All over the interwebs, and indeed all over this town, there are hints that spring has well and truly sprung. The light is that little bit brighter, and around for a little bit longer, the thermostat creeps down as the temperatures outside slowly (oh so slowly) creeps up, and today we got some showers. Not the torrential downpours of January, but the gentle pattering of raindrops on the roof.

On Tuesday evening it was light enough when I got home to riffle through the greenhouse and rescue the propagator trays and begin the first round of this years planting.

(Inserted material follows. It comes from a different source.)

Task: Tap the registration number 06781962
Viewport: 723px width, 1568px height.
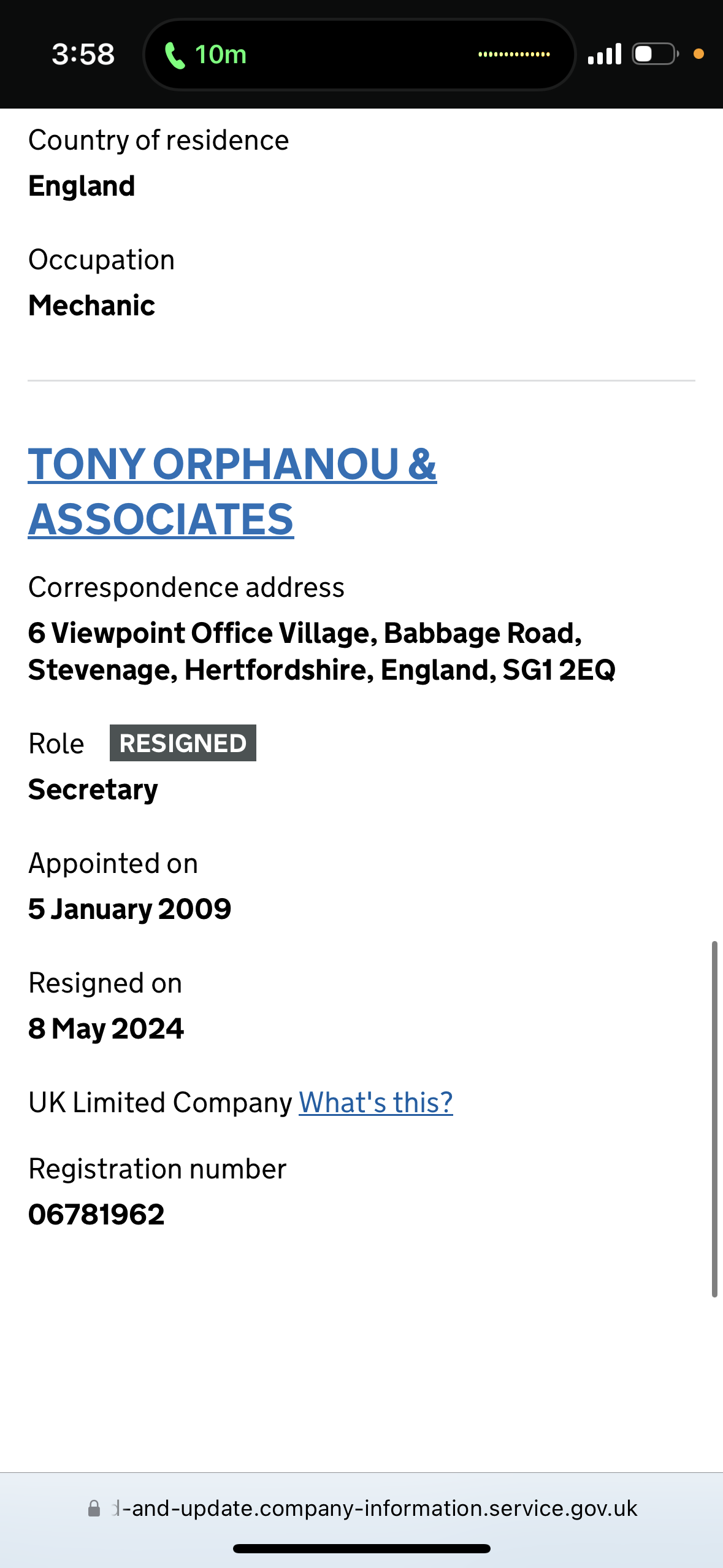Action: click(x=96, y=1215)
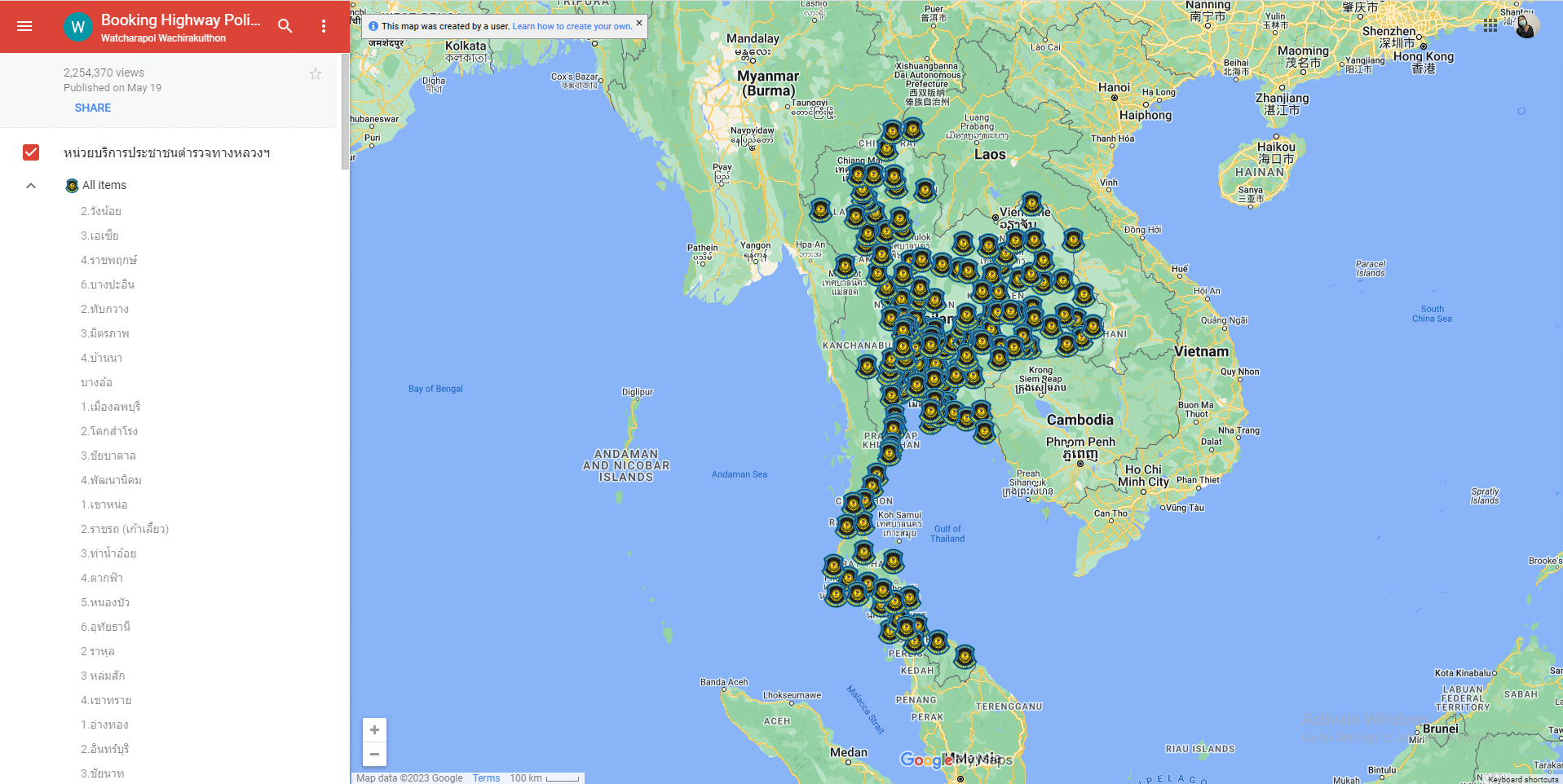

I have high hopes for Our Lovely Garden this year. I feel like every year so far I've learnt lots, but harvested little, I'm hoping (with all my not-so-green fingers crossed) that this year it might be the other way around.
And look, the rhubarb is already trying to prove me right! In a few months this will be begging to be harvested, perhaps just in time for an early summer pie?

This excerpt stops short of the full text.